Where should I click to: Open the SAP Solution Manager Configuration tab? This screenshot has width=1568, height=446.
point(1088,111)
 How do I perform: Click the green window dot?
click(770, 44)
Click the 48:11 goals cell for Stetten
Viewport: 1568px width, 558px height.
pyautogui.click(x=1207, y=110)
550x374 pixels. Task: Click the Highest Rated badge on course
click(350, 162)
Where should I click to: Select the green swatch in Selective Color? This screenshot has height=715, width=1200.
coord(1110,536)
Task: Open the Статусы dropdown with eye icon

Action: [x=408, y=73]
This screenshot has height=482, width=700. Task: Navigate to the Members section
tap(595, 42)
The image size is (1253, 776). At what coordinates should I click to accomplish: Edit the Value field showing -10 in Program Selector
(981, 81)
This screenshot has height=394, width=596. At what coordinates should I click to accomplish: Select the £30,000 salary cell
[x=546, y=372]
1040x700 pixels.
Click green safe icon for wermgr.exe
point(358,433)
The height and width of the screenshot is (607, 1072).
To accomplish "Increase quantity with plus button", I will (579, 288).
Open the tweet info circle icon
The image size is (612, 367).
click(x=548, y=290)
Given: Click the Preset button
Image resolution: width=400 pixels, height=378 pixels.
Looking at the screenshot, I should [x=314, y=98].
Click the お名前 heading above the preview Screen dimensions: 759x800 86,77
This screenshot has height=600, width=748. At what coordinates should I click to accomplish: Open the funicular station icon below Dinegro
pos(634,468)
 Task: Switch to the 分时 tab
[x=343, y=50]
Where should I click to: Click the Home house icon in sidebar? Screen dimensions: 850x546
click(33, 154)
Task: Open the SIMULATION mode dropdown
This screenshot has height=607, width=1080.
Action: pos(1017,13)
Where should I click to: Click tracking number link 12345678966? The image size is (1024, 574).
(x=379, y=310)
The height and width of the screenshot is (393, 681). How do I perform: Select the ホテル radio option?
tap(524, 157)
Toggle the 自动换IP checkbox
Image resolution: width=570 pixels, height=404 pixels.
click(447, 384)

▶ [Exercise prompt] For the records above, state how many lines include "button", giving no more than the number.

▶ [Expected answer] 2